When Aung Naing's team at MD Anderson Cancer Center in Houston started using artificial intelligence to study tumor biopsies, they weren't sure what they'd find. What they discovered could change how doctors treat rare cancers. Patients whose AI scans showed favorable patterns lived nearly four times longer on average than those without them—42 months versus just 10 months. That's a difference of more than two and a half years, spent with family instead of a hospital bed. The findings appeared in the Journal for ImmunoTherapy of Cancer.

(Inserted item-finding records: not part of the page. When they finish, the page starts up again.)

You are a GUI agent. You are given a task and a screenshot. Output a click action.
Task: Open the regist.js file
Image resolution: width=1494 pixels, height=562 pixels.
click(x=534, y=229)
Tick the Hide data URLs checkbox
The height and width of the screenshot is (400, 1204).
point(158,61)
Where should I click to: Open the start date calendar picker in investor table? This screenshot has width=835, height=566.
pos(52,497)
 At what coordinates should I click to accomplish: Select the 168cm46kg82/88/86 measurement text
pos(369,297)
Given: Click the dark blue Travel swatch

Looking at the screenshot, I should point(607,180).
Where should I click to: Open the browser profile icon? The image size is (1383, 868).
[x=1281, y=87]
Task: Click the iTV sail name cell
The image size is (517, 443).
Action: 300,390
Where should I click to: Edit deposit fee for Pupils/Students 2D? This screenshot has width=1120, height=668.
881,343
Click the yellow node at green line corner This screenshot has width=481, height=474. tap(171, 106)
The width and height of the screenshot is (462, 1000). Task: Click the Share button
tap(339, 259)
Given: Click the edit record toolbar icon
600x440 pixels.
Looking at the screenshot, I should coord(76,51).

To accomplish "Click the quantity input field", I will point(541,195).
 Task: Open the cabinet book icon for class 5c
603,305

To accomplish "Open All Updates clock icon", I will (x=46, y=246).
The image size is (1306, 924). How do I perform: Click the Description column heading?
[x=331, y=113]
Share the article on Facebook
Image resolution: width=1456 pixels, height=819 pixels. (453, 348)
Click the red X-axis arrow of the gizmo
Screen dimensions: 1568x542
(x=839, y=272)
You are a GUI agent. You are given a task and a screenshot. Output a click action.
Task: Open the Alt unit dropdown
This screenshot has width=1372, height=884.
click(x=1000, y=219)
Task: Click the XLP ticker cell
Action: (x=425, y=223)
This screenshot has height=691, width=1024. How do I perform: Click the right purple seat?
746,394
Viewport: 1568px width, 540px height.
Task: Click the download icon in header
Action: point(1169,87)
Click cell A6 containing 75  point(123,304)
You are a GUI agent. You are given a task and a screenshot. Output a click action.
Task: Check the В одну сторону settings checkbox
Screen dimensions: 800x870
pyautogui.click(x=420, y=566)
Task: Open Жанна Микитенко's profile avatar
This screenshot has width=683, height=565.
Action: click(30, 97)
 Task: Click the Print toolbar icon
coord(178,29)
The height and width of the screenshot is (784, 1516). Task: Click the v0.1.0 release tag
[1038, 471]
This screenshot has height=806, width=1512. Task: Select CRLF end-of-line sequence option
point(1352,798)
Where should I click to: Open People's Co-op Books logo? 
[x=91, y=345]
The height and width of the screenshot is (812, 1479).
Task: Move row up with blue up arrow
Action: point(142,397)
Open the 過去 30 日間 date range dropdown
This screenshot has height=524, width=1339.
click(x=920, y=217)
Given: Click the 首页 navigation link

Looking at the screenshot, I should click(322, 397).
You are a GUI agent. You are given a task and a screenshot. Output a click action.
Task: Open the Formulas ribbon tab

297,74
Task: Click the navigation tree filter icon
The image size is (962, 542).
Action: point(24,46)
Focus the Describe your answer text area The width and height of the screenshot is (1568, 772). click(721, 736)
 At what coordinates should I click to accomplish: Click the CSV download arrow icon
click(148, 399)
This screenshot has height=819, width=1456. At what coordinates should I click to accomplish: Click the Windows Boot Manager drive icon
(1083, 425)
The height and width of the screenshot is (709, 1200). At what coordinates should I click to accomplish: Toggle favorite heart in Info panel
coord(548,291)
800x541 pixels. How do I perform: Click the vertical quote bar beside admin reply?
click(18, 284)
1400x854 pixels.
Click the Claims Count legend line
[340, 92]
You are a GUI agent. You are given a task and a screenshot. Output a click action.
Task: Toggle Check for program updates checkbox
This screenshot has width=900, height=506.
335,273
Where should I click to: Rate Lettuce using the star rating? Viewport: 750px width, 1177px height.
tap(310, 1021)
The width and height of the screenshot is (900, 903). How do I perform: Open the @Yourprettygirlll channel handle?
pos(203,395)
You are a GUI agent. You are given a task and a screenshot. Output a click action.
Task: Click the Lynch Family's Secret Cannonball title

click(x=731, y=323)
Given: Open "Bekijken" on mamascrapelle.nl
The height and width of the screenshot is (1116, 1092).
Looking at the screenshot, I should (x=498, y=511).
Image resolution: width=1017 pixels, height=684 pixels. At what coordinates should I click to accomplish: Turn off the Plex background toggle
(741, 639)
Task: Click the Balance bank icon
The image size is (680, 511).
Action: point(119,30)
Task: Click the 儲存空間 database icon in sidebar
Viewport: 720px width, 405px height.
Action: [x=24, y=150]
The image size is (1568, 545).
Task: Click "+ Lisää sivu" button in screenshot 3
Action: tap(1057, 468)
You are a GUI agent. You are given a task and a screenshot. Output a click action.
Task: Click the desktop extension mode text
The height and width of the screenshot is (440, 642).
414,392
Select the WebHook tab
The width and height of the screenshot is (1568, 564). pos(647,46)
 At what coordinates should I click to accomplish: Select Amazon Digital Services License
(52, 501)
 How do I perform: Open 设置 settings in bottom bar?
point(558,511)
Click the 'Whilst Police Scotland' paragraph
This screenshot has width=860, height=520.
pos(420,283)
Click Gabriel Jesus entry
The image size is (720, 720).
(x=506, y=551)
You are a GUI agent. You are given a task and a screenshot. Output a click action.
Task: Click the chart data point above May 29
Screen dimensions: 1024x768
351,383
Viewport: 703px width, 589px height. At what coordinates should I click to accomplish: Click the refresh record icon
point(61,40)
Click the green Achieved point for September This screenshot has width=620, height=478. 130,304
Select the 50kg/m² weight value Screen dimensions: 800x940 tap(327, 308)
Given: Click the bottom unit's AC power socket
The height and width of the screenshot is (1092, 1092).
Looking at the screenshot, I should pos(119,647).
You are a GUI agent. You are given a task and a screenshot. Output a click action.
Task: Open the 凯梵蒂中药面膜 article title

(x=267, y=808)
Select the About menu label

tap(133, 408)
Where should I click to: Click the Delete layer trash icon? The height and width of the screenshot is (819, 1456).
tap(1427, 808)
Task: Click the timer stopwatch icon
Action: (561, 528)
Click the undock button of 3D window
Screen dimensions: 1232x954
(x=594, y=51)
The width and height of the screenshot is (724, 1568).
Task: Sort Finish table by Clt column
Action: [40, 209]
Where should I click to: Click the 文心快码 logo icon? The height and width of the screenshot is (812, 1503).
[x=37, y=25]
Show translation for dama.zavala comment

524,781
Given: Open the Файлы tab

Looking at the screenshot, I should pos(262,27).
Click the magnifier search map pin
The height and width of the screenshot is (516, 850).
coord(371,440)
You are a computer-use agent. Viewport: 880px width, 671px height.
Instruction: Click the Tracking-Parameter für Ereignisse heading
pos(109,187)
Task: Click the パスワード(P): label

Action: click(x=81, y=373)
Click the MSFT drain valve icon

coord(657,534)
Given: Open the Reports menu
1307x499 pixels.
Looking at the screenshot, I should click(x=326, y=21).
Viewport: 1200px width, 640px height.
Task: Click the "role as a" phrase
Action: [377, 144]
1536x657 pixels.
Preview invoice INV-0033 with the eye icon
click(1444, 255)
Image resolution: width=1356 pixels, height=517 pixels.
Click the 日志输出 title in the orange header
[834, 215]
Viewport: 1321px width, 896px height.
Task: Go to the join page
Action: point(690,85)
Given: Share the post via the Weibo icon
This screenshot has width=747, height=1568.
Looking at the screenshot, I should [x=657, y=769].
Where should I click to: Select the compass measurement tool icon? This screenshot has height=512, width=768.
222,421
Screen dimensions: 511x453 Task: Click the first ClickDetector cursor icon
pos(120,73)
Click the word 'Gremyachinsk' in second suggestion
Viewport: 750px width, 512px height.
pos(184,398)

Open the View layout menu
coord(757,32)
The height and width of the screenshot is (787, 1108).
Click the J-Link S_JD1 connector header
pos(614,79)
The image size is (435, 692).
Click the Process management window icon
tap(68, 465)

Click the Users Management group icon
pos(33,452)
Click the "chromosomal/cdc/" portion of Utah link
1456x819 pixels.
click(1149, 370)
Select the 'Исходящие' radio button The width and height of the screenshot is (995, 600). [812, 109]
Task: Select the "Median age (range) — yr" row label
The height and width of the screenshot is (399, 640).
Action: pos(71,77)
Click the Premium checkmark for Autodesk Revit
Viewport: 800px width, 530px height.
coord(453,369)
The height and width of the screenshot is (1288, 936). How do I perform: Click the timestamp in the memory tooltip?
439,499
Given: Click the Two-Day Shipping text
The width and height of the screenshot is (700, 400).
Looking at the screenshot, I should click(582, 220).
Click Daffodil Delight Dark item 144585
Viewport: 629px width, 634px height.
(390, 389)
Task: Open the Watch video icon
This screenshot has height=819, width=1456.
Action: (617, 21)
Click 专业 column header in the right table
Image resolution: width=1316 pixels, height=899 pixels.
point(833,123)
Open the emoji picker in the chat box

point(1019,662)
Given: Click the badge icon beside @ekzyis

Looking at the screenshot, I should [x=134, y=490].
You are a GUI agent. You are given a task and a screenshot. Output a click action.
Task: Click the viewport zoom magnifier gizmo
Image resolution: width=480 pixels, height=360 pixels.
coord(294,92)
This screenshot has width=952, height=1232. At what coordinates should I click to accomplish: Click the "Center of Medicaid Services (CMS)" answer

Immunotherapy harnesses the body's own immune system to fight cancer. But predicting which patients will respond to it has always been difficult, especially with rare cancers that doctors see less often and understand less well. Naing, a professor of Investigational Cancer Therapeutics at MD Anderson, previously identified two clues hidden in tumor biopsies that could signal a good response: how many immune cells were already present inside the tumor before treatment began, and how those immune cells changed as treatment progressed.
The problem? Manually counting thousands of cells on pathology slides takes enormous time and effort. This is where AI steps in. The new tool analyzes standard tumor slides—the same ones hospitals already collect during routine biopsies—and rapidly measures these features across multiple samples from the same patient over time. No special new tests required.
The results were striking. Patients showing both favorable signals—increased immune cell infiltration combined with shrinking tumor content—had a 64 percent lower risk of their cancer progressing or of dying. Naing called the approach an "exciting step forward."
"AI-based pathology has the potential to provide clinicians with useful information on both the tumor and its surrounding microenvironment, helping to guide personalized treatment decisions for patients receiving immunotherapy," he said.
Before this tool reaches hospital waiting rooms, researchers need to test it on larger groups of patients to confirm the findings hold up. But the early signs suggest something important: meaningful health insights may already be hiding in routine medical tests that doctors use every day, waiting for the right technology to reveal them.